# [DATA TO PROCESS]

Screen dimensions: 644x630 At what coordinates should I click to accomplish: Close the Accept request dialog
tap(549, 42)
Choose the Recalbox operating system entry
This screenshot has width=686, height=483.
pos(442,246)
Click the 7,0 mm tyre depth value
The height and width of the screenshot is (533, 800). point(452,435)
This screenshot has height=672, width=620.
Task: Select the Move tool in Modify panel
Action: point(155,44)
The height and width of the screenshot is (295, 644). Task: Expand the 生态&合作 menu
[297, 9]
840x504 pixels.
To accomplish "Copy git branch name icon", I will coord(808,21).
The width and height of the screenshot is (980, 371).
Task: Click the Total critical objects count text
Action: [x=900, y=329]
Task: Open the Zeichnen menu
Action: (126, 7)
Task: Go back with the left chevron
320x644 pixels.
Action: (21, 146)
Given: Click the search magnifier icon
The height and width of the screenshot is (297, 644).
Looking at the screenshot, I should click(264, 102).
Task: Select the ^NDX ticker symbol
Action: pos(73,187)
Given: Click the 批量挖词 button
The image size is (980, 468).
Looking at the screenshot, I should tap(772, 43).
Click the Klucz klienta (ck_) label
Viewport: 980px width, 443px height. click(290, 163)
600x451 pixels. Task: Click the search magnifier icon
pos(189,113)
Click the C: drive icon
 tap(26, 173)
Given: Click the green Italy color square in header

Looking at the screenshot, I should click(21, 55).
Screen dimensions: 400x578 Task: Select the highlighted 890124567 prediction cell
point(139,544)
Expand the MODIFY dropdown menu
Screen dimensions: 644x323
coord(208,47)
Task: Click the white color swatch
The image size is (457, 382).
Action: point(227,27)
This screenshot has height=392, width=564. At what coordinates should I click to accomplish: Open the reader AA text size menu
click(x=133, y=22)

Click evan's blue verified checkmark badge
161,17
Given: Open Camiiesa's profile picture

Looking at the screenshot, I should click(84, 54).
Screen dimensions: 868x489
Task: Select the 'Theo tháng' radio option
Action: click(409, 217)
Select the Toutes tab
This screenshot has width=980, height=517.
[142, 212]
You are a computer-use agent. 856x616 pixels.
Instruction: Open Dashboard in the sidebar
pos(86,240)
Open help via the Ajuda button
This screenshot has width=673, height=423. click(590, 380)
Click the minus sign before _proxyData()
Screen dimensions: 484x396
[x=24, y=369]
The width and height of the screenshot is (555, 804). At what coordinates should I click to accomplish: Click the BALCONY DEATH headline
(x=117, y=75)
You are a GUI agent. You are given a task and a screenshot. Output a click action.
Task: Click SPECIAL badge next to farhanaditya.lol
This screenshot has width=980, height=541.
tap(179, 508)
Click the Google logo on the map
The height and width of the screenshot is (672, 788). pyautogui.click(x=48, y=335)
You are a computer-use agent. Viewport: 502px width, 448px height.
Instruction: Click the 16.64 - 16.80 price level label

# [WHAT IS REQUIRED]
The expected answer is each line of the records above that includes the string "agent".

# [SOLUTION BELOW]
You are a computer-use agent. 856x616 pixels.
You are a GUI agent. You are given a task and a screenshot. Output a click action.
You are a computer-use agent. Viewport: 502px width, 448px height.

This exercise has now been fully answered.